:: TEXT TO READ

Is there any concept like dictionary or hash tables in matlab like in Python?

 Accepted Answer

More Answers (4)

Yes.
c = containers.Map
c('foo') = 1
c(' not a var name ') = 2
keys(c)
values(c)
struct
Works exactly the way I needed

6 Comments

Maybe struct don't scalates well. I think struct params are stored in "creation" order and not in "name" order. Maps use order in order to obtain the values faster with search algoristhm. I don't think struct does this at all.
Anyway ty for your proposal. In my case I don't really need a map and struct is enough good (and I didn't realized).
We do not know how struct is processed internally at JIT time. Constant field names for a struct level not assigned to could be optimized to constant offsets until the fieldnames were altered, and then recached. Dynamic field names we just don't know. Hypothetically matlab could create a perfect hash.
This could probably be timing tested somehow.
Timing tests, see enclosed code.
The timings for the smaller structure, s2, are notably faster than for the bigger structure. This establishes that a perfect hash is not being used: a perfect hash would have constant access time regardless of the size of the structure.
The accesses for dynamic names.
Zeroth mean in output is measuring overhead of the algorithms: the structures are passed in and values are calculated, but without any reference to the structures.
First mean in output is measuring cost of numerous mostly-different dynamic field names. WIth the s2 (smaller structure) group being measurably faster compared to, we can see that dynamic field names cost more for larger structures.
Second, third, fourth means deal with the cost of accessing constant field names that are at various offsets into the structures. Fourth (furthest in the structure) is a little slower than third (40% into the structure) or second (beginning of the structure). The differences are not as high as one might expect, and on some of my tests, third (40% through) was faster than second (first), so there is some questions about statistical significance here. Fifth (all the way through) was always slower than first, though, in my tests.
Fifth is testing constant dynamic field name. With the larger structure (first group) it is consistently faster than random field names, but still much slower than constant field names. This tells us that the implementation is doing some kind of internal caching of structure name use.
The dynamic fieldname (test 1, 5) accesses are on the order of 10 times slower than the static fieldname accesses (test 2, 3, 4). This tells us that some kind of compilation is going on. At the same time, the fact that access to the last field (test 4) is slower than to the first field (test 2) shows that it is not compiled to constant offsets.

::::
:: DATASET CONTENT

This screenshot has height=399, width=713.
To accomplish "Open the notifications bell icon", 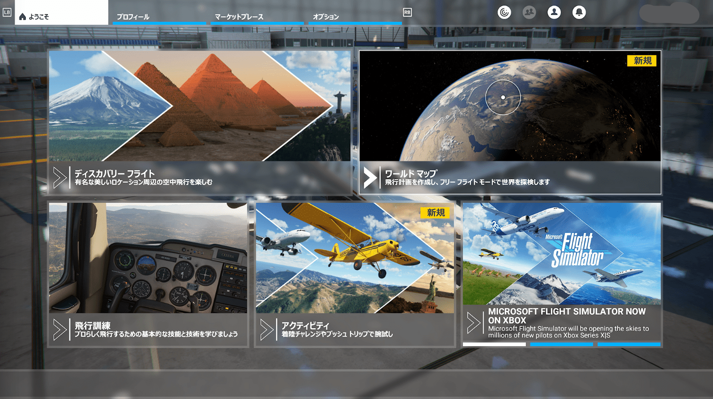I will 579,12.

::::
:: DATASET CONTENT

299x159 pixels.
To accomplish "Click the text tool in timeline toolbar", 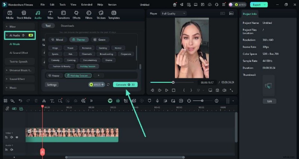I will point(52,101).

::::

▶ [TASK] Copy the MATLAB dictionary discussion from "Anyway ty for" to "for dynamic names.", substituting "hash table" for every "perfect hash".

▶ [FULL RESPONSE]
Anyway ty for your proposal. In my case I don't really need a map and struct is enough good (and I didn't realized).
We do not know how struct is processed internally at JIT time. Constant field names for a struct level not assigned to could be optimized to constant offsets until the fieldnames were altered, and then recached. Dynamic field names we just don't know. Hypothetically matlab could create a hash table.
This could probably be timing tested somehow.
Timing tests, see enclosed code.
The timings for the smaller structure, s2, are notably faster than for the bigger structure. This establishes that a hash table is not being used: a hash table would have constant access time regardless of the size of the structure.
The accesses for dynamic names.